Barwa Bank was among the first to benefit from the QCB’s surprise ruling last year, instructing conventional banks to close their Islamic windows. In what was later deemed Qatar Deal of the Year by Islamic Finance News, the bank simultaneously boosted its customer base and expanded its network from one branch to six by acquiring International Bank of Qatar’s Al Yusr Islamic retail banking operations in August last year.

In June this year, it won the award for Fastest Growing Bank in Qatar at the Banker Middle East Industry Awards, and in September was named Fastest Growing Company at the Arabian Business Qatar Awards.

“We have seen a reduction in competition in a market that is growing faster than conventional banking,” says CEO Steve Troop. “It is a great place to be, and we intend to realise the opportunities as much as we can.”

With authorised capital of QR6 billion ($1.6 billion), and total equity of QR5.1 billion ($1.4 billion), Barwa Bank offers a full range of financing services in retail, business, corporate and private banking.

The velocity of the bank’s rise is reflected in its financial results for 2011, which recorded a 882 per cent rise in net profit to QR244 million ($67 million), compared with QR25 million ($6.86 million) in 2010. When the bank launched a QR1.7 million ($467 million) rights issue last year to fund expansion, its offer of 109.1 million new shares to existing shareholders was oversubscribed by 13 percent.

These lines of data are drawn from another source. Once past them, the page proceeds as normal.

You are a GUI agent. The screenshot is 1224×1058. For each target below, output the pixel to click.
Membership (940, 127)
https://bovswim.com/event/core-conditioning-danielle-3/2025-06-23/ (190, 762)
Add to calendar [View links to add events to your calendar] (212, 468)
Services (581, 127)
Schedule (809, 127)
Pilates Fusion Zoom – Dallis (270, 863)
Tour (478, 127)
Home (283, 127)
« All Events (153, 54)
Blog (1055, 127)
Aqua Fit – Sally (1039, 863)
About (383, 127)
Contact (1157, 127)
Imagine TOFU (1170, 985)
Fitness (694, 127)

Barwa Bank is an associate company of Barwa Real Estate, the Middle East’s biggest property company by assets, which is its most significant shareholder. It also has an indirect relationship with Qatari Diar, the real estate arm of the Qatar Investment Authority, through its other prominent shareholder, Qatar Holding, the sovereign wealth fund’s investment subsidiary.

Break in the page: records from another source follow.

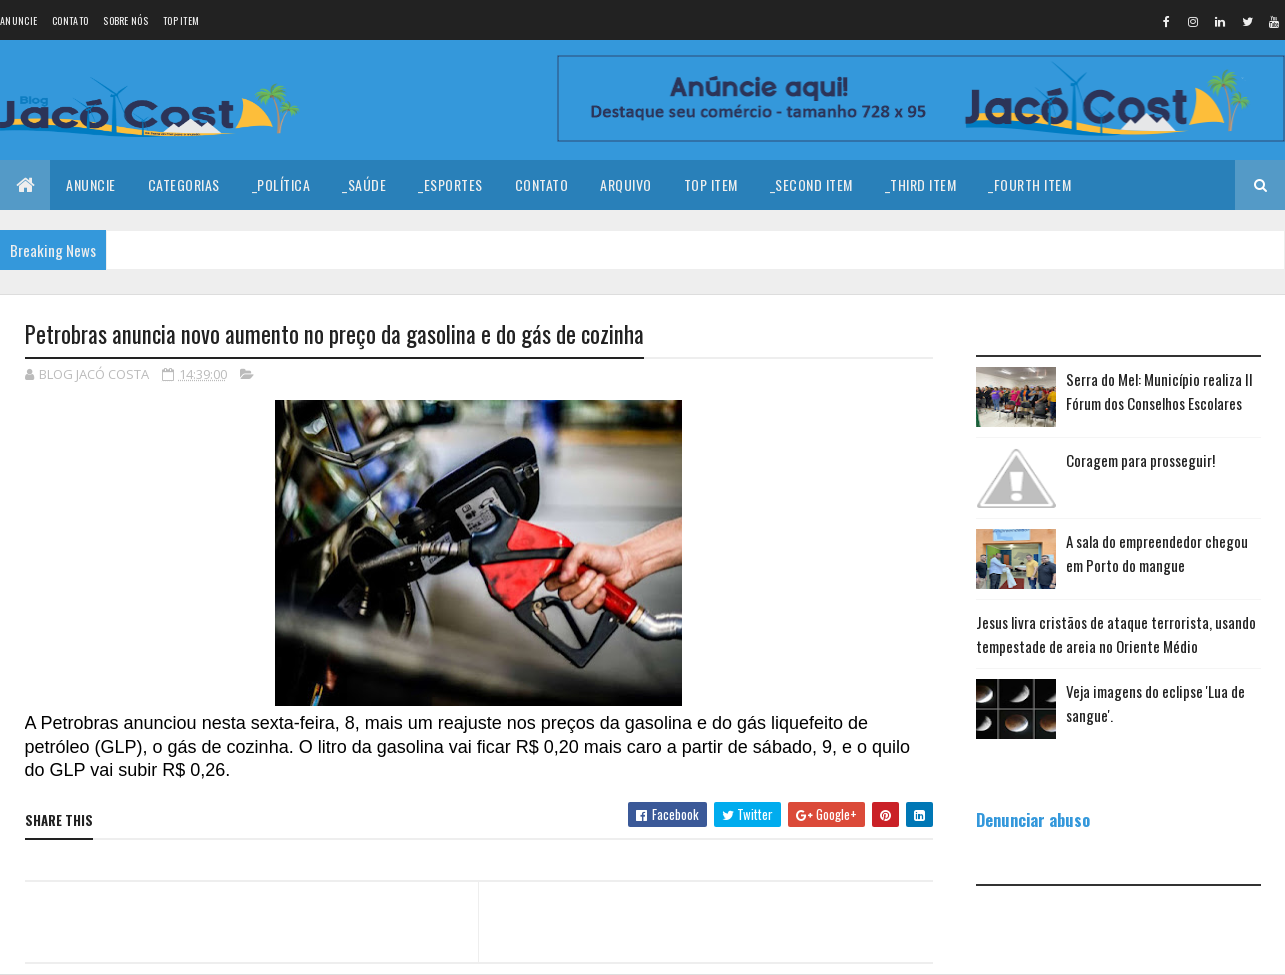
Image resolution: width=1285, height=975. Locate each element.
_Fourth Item (1029, 184)
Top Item (181, 20)
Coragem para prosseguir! (1140, 460)
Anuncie (18, 20)
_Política (281, 184)
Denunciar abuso (1033, 819)
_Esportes (450, 184)
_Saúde (364, 184)
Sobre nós (125, 20)
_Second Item (811, 184)
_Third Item (921, 184)
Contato (70, 20)
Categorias (184, 184)
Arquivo (626, 184)
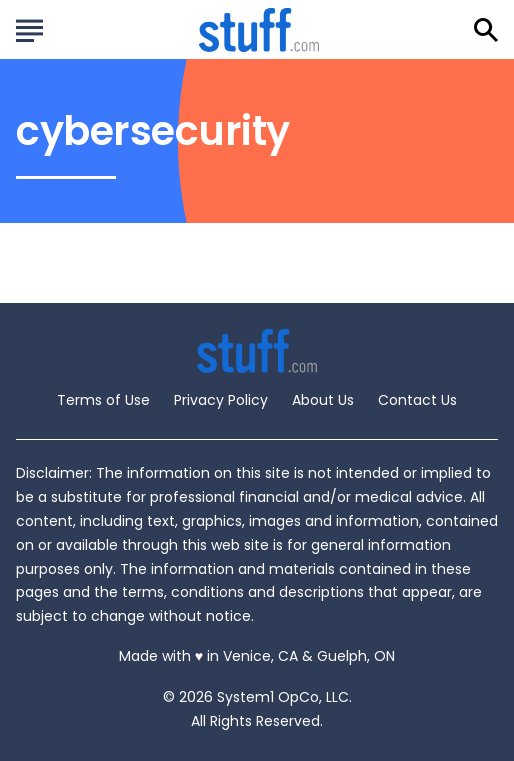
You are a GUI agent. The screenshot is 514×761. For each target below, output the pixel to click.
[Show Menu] (29, 28)
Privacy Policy (221, 400)
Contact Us (417, 400)
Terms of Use (103, 400)
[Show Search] (486, 30)
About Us (323, 400)
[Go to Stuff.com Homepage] (259, 29)
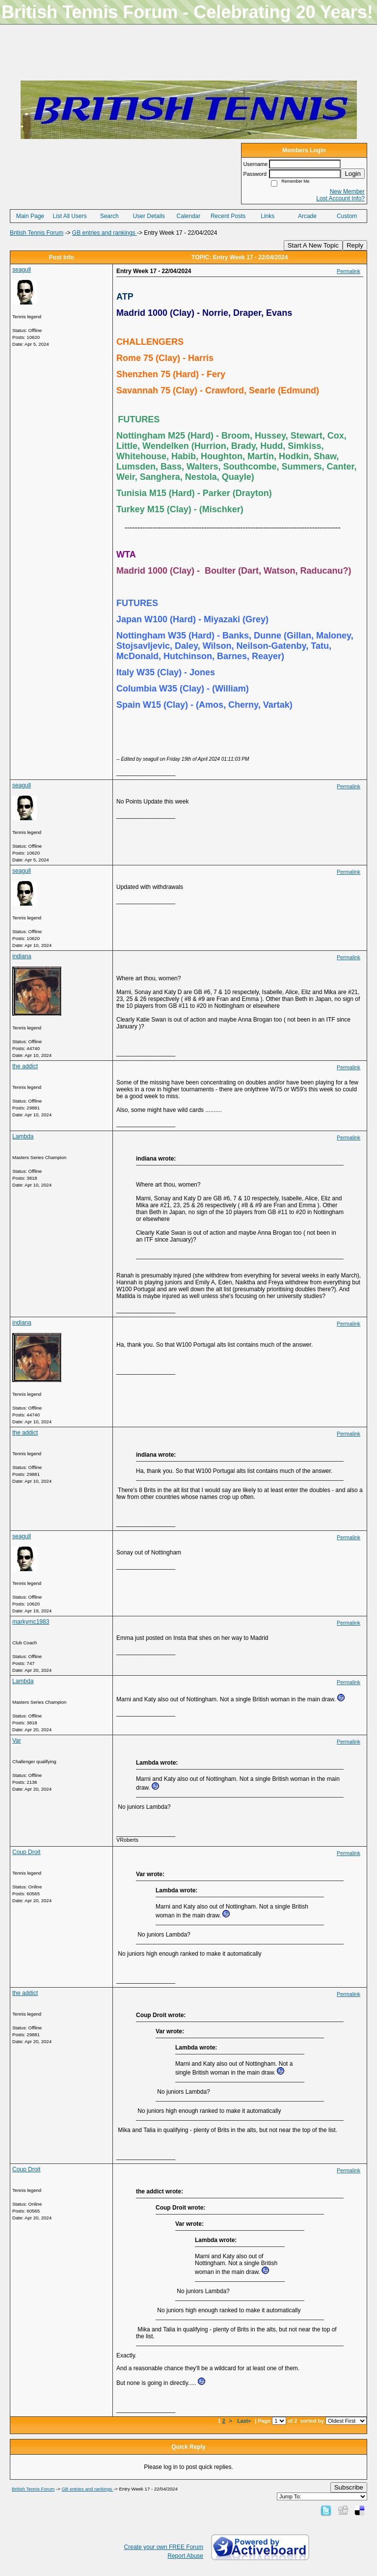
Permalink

These are important connections for the bank. “We are committed corporate bankers, so we are involved very much in lending to large corporations and businesses here in Qatar,” says Mr Troop.

Barwa Bank’s investment banking arm, The First Investor (TFI), raised financing for the $700 million CityCenterDC development in Washington DC, one of the largest urban rejuvenation projects in the United States, for which Qatari Diar is the anchor investor. TFI has also started a property fund in Brazil as a joint initiative with the US-based Hines International Real Estate Holdings.

At home, Barwa Bank participates in Qatar’s economic development, including working with Hochtief, the German construction company, based in Essen. “Much of the activity is associated with major infrastructure projects, but not exclusively,” says Mr Troop.

The bank has also developed a strong focus on assisting small and medium-sized enterprises (SMEs), and was one of the first to sign up to Qatar Development Bank’s Al Dhameen scheme for start-ups, an indirect lending facility to guarantee commercial bank loans to the private sector.

Mr Troop says that at present Barwa Bank is essentially a domestic institution, but its long-term ambitions will eventually see it establishing offices beyond Qatar’s national boundaries.

“We have lots to do before we think about expanding internationally. I would stress, however, that we are ambitious and wish to grow. We can only go so far in this market, and inevitably we will go international,” he says.

Meanwhile, since establishing its Islamic Capital Markets platform earlier this year, the bank has emerged as a key player in the growing market for Shariah-compliant bonds, known as sukuks.

In September, it was appointed co-lead manager for the Republic of Turkey’s first sukuk, a $1.5 billion issue, following its involvement in high-profile sukuks for the Government of Dubai, the State of Qatar, Saudi-based Islamic Development Bank, and real estate developer Emaar Properties.

Bloomberg Islamic Finance league tables rank Barwa Bank among the top 10 arrangers for international, global and MENA region sukuk issues.